The good thing is that we don’t see any red flags or show stoppers saying that civilians and crews shouldn’t go to space. More than 95% of the genes and proteins that changed returned to normal. The vast majority of molecular and cellular changes in the body return to baseline fairly quickly within about a month. But one of the things we saw was intriguing: we see evidence that there may be stress on the brain that is probably on the blood-brain barrier. It’s not necessarily bad. It’s just different from what we see on Earth. It’s something we’ll just keep an eye on to see.
How do you see the Space Flight Atlas being used for future lunar missions?
I’ve talked to a number of people who are currently training to go to the moon. Some astronauts will participate in some of the same studies. The goal would be to add all of this so that the atlas continues to expand.
The moon radiation will be much higher because you don’t have the protection of the magnetosphere or the Van Allen belts. We expect the radiation absorbed on the way to the moon to be significantly higher.
We think that if some of the changes are really linear – we see a little bit of change in a few days and a lot more in a few months – you could accelerate some of these changes if you go to the moon. a much harsher environment with more radiation. That helps us discover which genes could be targeted by drugs as countermeasures, and what you could use for radioprotection. The changes that have occurred in blood testing will help us identify where we might be able to target for countermeasures.
What role do the SOMA studies play regarding pharmaceuticals in space?
We sequenced the whole genome for the crews and created a pharmacogenomic report. We see that some genes that regulate drug metabolism also change in space. … It’s the beginning of pharmacogenomic work for astronauts. We do this for patients on Earth, but now we’re starting to do this for astronauts too. It is convenient, because then you do not have to take every medication with you. You can only take those that you know will work for your genome.

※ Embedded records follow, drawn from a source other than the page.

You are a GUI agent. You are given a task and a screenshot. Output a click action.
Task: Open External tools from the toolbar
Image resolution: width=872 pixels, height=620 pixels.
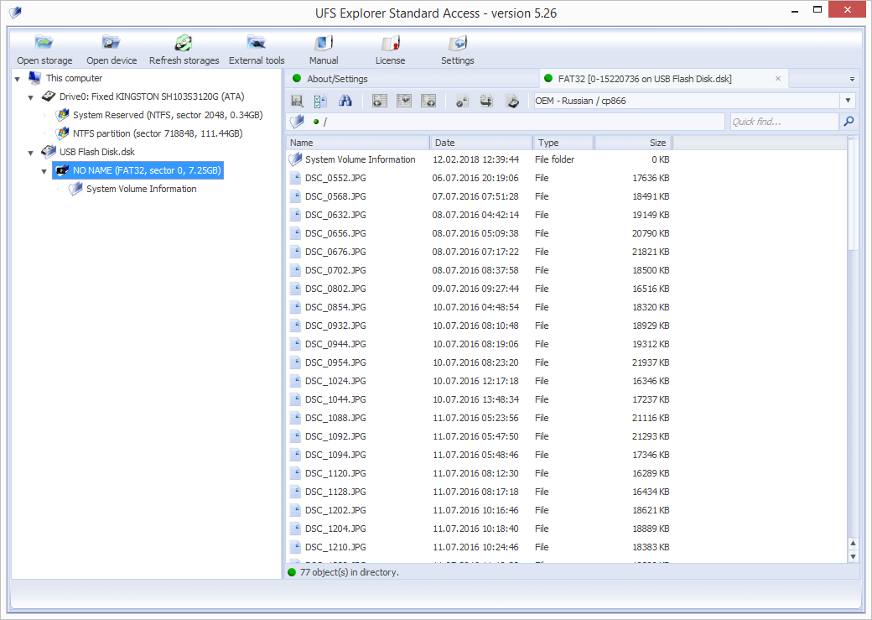point(257,44)
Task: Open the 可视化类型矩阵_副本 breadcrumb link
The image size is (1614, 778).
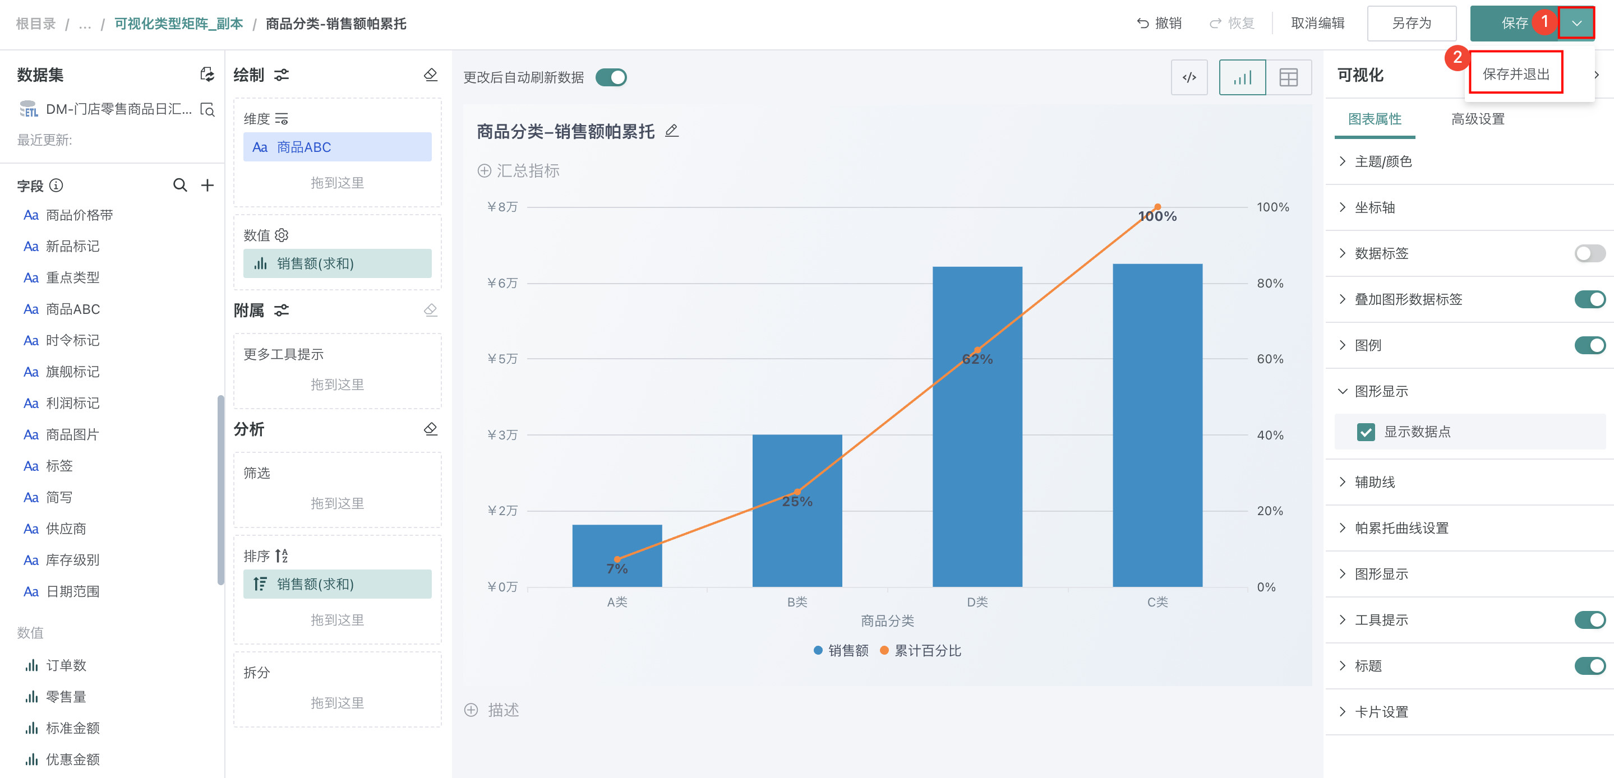Action: pyautogui.click(x=179, y=24)
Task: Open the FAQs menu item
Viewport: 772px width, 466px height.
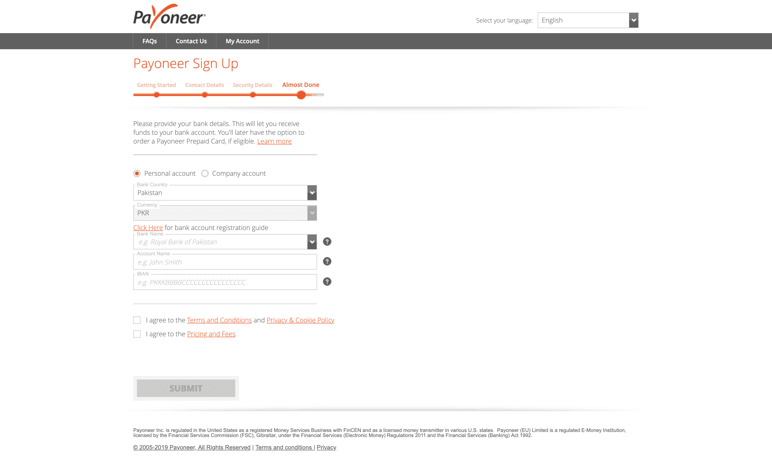Action: (x=149, y=41)
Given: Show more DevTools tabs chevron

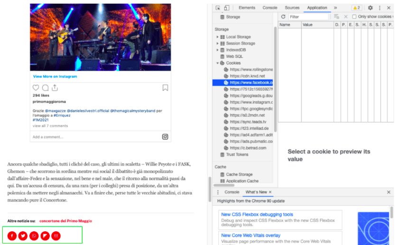Looking at the screenshot, I should pyautogui.click(x=335, y=8).
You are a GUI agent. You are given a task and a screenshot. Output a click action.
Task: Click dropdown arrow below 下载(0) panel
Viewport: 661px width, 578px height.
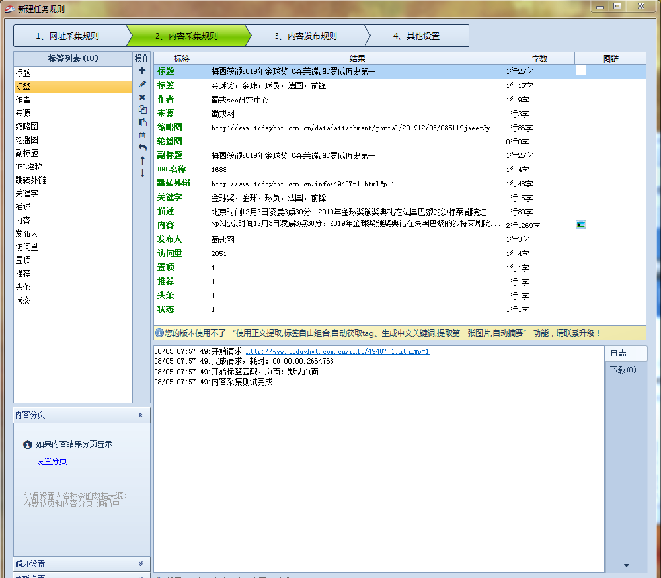coord(626,566)
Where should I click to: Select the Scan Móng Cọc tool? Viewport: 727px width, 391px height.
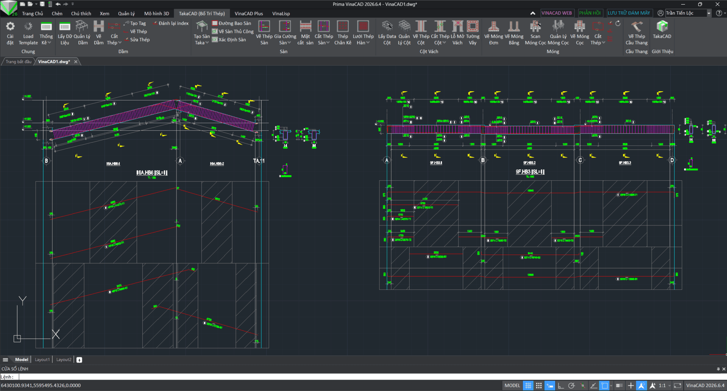(x=535, y=33)
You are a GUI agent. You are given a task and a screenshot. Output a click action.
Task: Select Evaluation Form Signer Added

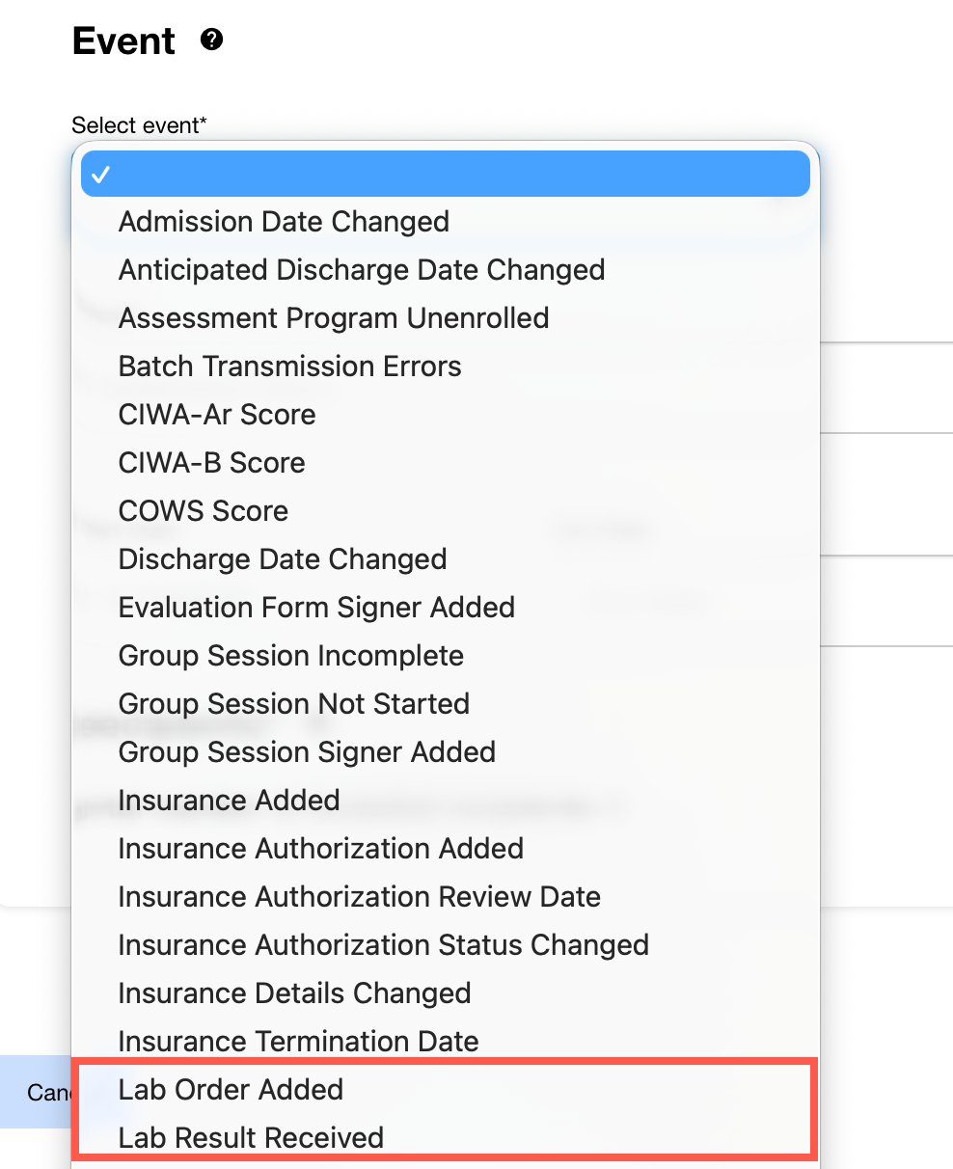tap(316, 608)
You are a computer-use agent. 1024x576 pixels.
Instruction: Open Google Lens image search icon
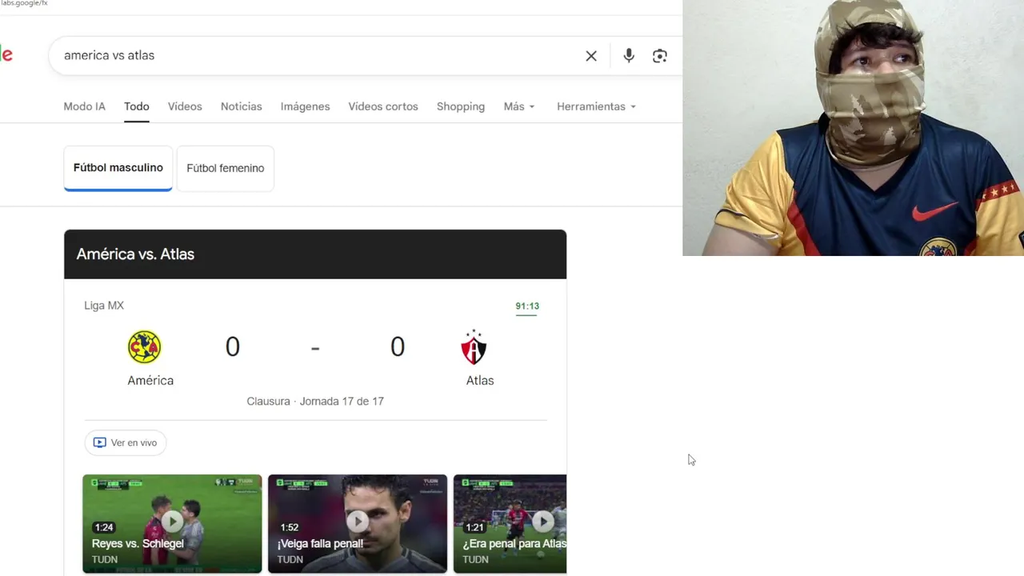click(x=660, y=56)
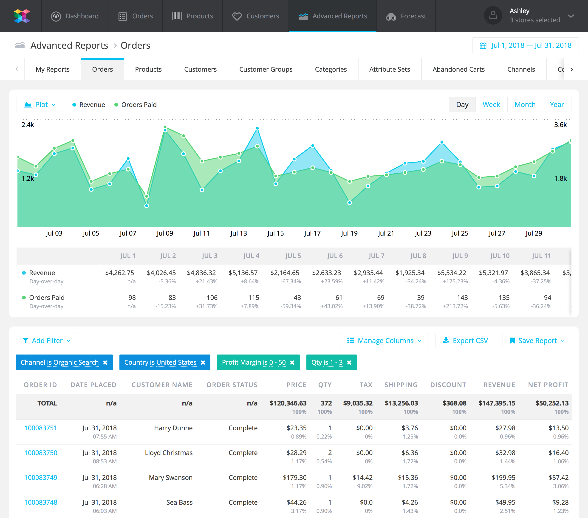Remove the Channel is Organic Search filter
This screenshot has height=518, width=588.
(x=105, y=363)
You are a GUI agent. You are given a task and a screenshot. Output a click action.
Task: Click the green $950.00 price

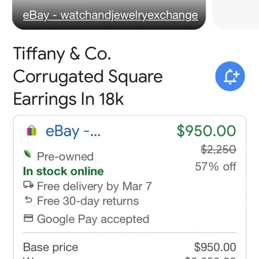pos(206,131)
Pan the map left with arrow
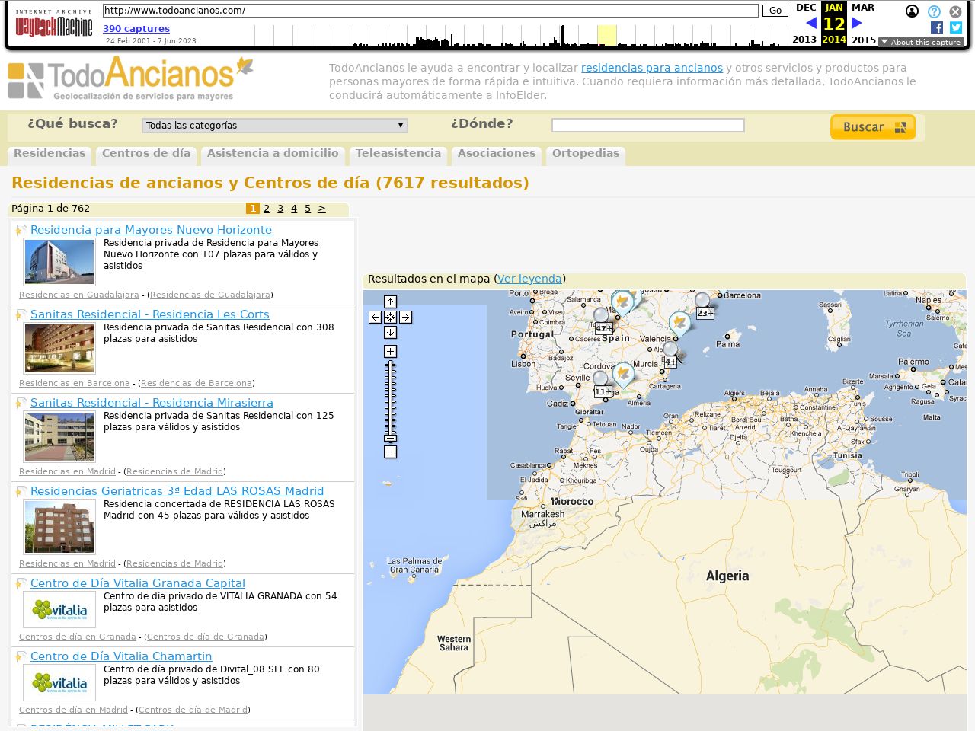 click(x=375, y=317)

What further research do we need to better understand the long-term health effects of space travel on the human body?
The simplest thing is more data, because we only have 64 astronauts total for one measure and we have a handful of other astronauts for these other broad measures. We also need to collect more data on men versus women.
We see some evidence that females may recover more quickly from spaceflight, which is interesting. But we don’t yet have the statistical power to know that for sure. We’re in the early stages of seeing interesting trends, but now we need to really validate them across multiple missions.
What is your most important message for the general public?
Space is open! It’s still expensive, but the space seems safe for regular people. They can receive an education, they can contribute to science. They can donate samples, tissues, blood, sweat and tears – literally – to our research. It’s a second space age!